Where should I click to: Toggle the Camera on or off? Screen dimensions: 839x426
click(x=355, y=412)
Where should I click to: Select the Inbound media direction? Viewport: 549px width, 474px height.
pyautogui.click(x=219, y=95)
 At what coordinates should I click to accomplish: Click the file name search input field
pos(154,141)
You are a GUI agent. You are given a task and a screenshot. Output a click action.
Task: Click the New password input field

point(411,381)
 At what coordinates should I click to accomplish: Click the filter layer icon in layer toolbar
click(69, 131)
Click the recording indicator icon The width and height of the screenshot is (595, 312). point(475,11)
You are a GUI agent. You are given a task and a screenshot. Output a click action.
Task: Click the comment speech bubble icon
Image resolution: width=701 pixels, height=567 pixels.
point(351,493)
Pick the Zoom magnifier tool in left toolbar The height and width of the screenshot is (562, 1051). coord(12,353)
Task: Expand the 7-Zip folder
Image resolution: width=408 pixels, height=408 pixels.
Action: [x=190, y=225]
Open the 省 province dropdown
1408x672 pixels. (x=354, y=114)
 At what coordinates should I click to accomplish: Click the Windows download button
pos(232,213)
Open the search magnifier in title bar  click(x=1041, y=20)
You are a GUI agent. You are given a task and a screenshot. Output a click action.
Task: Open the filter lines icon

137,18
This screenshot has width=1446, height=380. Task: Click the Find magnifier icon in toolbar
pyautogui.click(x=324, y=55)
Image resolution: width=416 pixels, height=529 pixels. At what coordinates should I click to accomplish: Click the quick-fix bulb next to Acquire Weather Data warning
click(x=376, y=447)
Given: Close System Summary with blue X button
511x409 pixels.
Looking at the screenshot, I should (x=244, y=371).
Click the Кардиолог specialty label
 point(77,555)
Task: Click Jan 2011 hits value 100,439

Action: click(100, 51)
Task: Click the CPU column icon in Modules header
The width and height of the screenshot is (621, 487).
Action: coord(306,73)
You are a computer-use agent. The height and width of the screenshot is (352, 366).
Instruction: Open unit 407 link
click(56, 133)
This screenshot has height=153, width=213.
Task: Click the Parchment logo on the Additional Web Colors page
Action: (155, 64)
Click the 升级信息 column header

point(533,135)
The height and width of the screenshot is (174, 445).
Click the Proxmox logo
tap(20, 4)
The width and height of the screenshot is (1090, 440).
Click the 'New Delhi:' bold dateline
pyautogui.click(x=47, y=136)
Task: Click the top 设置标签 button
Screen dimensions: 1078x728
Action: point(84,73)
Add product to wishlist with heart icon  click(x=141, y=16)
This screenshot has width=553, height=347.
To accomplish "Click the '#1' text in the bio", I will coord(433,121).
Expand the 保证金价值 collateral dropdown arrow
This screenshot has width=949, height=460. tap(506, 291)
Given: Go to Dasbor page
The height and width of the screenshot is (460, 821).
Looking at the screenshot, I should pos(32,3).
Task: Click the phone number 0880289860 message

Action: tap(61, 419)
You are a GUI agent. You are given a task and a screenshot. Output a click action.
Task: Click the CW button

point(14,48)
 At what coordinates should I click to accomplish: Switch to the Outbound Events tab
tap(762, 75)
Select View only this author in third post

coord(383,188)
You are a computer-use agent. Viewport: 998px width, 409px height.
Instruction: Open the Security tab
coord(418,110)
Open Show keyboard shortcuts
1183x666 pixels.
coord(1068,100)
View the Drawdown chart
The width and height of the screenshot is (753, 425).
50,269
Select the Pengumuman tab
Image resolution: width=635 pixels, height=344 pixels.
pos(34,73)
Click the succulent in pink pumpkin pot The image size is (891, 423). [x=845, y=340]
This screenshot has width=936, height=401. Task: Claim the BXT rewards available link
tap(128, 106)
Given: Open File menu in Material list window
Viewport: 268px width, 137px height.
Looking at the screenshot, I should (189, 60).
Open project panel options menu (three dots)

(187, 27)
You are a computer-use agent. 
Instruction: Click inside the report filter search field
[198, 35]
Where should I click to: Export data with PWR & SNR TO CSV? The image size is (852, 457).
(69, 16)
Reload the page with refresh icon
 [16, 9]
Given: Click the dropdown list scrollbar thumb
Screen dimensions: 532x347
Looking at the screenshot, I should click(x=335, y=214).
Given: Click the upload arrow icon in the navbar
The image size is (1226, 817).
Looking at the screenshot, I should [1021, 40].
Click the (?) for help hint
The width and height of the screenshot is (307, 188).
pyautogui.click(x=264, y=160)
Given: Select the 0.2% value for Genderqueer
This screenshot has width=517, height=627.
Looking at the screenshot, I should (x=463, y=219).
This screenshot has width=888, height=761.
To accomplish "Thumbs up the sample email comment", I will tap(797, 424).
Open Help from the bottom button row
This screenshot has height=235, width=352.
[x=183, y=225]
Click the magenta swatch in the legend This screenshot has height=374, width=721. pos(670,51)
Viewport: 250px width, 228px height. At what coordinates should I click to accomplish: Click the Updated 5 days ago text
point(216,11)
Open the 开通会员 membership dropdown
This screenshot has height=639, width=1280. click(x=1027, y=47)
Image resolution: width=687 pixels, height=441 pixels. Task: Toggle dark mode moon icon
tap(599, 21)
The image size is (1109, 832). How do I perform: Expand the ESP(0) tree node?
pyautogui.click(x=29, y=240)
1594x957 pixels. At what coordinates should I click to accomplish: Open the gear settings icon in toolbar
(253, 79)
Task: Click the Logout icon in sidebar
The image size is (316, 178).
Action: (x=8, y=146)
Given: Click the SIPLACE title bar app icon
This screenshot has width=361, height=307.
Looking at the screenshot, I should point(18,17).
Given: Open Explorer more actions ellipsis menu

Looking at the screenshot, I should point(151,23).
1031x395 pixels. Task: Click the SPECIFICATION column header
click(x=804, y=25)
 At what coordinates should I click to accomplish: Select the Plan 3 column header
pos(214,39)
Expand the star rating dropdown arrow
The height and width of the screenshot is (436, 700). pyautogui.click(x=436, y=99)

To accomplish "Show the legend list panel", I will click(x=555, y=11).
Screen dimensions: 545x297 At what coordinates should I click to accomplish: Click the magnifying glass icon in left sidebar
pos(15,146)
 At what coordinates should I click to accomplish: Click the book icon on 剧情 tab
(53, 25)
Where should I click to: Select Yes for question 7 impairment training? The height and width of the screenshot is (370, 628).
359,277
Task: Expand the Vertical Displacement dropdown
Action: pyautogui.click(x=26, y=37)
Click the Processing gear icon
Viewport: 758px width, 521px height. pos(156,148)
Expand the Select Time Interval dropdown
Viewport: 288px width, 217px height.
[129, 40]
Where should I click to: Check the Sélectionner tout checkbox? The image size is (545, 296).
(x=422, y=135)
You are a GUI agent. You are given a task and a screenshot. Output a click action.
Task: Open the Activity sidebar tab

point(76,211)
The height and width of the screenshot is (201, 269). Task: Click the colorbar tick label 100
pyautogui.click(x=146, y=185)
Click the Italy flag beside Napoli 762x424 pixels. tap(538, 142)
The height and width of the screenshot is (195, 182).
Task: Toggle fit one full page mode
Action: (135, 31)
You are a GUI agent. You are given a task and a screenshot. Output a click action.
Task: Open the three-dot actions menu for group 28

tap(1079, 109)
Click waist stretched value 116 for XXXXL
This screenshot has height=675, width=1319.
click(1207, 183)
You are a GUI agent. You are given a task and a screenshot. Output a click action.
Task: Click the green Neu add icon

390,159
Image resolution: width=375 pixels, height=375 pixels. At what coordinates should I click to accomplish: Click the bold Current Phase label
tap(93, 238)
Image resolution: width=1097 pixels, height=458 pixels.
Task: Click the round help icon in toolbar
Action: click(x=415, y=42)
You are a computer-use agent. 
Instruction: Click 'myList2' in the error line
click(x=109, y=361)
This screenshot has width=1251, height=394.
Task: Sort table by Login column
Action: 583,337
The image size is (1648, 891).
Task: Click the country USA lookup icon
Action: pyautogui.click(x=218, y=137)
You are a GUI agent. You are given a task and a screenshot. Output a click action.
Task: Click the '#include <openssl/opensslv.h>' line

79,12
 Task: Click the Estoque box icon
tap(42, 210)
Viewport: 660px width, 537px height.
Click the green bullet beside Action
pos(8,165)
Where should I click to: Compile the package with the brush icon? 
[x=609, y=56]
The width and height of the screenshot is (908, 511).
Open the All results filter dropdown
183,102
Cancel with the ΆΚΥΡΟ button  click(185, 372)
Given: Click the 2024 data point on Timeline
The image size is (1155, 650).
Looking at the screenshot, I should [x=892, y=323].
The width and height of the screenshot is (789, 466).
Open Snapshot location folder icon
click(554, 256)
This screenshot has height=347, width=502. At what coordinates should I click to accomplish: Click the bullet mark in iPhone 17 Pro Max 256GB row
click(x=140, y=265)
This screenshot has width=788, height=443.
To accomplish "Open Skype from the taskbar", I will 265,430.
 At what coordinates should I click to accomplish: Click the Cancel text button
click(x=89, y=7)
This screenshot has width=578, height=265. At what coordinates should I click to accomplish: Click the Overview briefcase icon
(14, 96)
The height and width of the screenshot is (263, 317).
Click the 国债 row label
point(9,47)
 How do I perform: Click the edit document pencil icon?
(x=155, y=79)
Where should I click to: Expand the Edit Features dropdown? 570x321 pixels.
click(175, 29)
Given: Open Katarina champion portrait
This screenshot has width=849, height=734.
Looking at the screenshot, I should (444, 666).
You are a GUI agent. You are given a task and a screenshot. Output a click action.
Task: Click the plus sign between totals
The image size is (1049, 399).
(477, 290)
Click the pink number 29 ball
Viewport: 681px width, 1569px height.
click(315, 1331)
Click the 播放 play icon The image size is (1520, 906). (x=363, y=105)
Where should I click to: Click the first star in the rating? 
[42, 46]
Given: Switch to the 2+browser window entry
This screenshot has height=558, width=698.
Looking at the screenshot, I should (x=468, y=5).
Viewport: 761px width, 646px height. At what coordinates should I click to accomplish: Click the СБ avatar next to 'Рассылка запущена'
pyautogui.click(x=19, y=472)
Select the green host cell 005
____________________
As listed above, the lines from the line with "At what coordinates should I click to accomplish: Switch" to the line with "Click the succulent" are to be echoed exactly, with both ends included and nothing added.

Finished exercise:
 At what coordinates should I click to accomplish: Switch to the Outbound Events tab
tap(762, 75)
Select View only this author in third post

coord(383,188)
You are a computer-use agent. Viewport: 998px width, 409px height.
Instruction: Open the Security tab
coord(418,110)
Open Show keyboard shortcuts
1183x666 pixels.
coord(1068,100)
View the Drawdown chart
The width and height of the screenshot is (753, 425).
50,269
Select the Pengumuman tab
Image resolution: width=635 pixels, height=344 pixels.
pos(34,73)
Click the succulent in pink pumpkin pot The image size is (891, 423). [x=845, y=340]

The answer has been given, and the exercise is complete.